■ Listed records ■
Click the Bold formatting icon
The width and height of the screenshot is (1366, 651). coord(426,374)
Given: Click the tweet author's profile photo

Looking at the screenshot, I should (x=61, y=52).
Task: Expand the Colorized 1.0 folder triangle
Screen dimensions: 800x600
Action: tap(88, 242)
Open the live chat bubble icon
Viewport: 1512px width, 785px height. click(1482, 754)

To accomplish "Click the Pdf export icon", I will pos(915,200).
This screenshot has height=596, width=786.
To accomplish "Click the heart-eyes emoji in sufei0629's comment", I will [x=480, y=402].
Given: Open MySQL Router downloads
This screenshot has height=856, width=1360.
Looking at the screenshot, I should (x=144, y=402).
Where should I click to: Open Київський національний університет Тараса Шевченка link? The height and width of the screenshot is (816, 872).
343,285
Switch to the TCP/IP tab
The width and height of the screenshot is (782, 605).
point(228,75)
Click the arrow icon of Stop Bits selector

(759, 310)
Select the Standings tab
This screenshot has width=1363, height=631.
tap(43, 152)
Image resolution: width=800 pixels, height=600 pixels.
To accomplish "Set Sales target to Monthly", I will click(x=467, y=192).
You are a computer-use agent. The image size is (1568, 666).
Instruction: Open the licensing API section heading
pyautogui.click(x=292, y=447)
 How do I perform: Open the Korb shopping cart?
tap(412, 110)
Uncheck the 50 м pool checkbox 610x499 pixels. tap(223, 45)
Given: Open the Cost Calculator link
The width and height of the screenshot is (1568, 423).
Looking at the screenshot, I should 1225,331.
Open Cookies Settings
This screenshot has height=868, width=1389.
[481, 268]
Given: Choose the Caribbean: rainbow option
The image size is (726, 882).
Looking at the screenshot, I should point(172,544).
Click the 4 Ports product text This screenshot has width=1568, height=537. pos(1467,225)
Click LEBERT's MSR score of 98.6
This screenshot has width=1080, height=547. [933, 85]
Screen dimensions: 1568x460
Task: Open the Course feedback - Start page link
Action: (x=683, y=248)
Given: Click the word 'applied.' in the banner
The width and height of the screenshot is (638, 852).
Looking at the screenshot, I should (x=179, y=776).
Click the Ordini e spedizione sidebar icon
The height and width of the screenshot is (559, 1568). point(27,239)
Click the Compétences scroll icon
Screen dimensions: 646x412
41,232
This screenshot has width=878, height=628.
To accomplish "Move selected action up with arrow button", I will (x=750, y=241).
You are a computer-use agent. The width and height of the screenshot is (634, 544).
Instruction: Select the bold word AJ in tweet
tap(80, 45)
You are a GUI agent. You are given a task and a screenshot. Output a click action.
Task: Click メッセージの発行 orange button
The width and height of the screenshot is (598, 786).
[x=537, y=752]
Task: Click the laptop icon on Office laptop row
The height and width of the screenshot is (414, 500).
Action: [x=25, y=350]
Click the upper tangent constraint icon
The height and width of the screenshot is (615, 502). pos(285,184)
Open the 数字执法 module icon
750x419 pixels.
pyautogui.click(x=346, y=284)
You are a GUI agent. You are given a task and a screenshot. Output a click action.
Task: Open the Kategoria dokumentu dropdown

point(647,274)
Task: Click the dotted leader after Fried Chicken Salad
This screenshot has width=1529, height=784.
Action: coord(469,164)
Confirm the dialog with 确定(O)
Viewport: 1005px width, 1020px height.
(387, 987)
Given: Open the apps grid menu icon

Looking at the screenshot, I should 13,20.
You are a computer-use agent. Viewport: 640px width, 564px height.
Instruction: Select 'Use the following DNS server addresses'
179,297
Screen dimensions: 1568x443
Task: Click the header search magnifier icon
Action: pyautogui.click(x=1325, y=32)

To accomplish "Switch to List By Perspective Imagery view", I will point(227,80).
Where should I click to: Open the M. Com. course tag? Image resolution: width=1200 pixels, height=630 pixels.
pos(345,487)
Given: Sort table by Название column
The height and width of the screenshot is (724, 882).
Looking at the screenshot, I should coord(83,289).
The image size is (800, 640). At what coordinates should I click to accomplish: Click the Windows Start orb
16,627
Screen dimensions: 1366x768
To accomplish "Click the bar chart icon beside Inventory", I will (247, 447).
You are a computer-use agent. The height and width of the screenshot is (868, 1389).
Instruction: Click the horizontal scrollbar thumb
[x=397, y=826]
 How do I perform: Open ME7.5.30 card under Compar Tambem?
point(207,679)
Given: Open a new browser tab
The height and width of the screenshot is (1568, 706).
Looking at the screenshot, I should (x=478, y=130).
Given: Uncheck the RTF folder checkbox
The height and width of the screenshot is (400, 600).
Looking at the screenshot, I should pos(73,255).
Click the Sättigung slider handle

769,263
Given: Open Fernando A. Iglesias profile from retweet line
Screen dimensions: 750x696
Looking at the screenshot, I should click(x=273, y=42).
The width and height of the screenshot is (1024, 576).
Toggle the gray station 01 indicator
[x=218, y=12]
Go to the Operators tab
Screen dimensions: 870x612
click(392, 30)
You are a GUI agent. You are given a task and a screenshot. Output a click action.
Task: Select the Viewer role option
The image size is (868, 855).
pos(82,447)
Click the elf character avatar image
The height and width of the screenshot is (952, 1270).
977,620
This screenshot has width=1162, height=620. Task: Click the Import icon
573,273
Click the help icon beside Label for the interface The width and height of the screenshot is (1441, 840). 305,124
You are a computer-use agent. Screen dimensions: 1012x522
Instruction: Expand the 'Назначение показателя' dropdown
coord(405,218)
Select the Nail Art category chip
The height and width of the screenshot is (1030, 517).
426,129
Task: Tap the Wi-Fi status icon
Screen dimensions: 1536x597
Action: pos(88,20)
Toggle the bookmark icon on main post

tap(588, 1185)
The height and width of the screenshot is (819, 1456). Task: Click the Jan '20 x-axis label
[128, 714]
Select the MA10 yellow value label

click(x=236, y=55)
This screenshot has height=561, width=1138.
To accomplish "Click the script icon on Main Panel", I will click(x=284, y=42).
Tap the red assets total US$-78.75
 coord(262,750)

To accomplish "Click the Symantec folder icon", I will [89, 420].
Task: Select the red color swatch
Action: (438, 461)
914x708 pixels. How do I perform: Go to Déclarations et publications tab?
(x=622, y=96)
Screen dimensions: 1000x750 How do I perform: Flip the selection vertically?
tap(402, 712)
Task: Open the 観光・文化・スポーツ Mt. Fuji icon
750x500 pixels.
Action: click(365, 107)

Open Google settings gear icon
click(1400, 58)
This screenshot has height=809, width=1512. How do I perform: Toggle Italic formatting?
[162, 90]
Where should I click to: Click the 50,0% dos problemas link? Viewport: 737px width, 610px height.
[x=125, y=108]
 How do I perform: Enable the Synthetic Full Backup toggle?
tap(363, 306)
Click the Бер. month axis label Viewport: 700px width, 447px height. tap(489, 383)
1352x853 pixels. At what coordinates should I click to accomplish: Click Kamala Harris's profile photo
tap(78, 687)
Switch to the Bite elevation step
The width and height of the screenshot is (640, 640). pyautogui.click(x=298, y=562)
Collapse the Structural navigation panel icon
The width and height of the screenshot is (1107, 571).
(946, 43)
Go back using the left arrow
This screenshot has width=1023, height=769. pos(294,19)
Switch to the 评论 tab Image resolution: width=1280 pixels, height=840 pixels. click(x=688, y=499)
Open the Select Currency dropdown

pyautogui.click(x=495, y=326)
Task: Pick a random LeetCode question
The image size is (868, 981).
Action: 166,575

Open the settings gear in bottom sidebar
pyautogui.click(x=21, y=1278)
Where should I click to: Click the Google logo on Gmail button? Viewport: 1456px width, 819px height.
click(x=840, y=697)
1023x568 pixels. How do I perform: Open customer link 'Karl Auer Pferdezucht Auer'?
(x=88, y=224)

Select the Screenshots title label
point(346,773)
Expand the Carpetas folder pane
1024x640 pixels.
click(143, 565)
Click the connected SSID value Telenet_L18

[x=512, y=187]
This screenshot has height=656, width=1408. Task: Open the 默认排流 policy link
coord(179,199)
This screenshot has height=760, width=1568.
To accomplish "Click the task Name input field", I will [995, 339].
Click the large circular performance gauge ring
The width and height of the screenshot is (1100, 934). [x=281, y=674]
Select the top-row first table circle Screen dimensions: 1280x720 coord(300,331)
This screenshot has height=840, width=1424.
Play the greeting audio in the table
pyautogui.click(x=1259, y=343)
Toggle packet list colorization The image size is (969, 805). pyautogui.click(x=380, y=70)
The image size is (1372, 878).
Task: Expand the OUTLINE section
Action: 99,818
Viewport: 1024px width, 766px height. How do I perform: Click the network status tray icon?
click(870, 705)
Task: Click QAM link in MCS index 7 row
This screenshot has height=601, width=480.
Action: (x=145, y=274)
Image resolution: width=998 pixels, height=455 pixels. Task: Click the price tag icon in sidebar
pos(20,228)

■ Required action ■
Word for word, restate the lines above from the line containing "Click LEBERT's MSR score of 98.6" through the line containing "Task: Click the laptop", with both included and nothing else.

■ Answer for the task ■
Click LEBERT's MSR score of 98.6
This screenshot has width=1080, height=547. [933, 85]
Screen dimensions: 1568x460
Task: Open the Course feedback - Start page link
Action: (x=683, y=248)
Given: Click the word 'applied.' in the banner
The width and height of the screenshot is (638, 852).
Looking at the screenshot, I should (x=179, y=776).
Click the Ordini e spedizione sidebar icon
The height and width of the screenshot is (559, 1568). point(27,239)
Click the Compétences scroll icon
Screen dimensions: 646x412
41,232
This screenshot has width=878, height=628.
To accomplish "Move selected action up with arrow button", I will (x=750, y=241).
You are a computer-use agent. The width and height of the screenshot is (634, 544).
Instruction: Select the bold word AJ in tweet
tap(80, 45)
You are a GUI agent. You are given a task and a screenshot. Output a click action.
Task: Click メッセージの発行 orange button
The width and height of the screenshot is (598, 786).
[x=537, y=752]
Task: Click the laptop icon on Office laptop row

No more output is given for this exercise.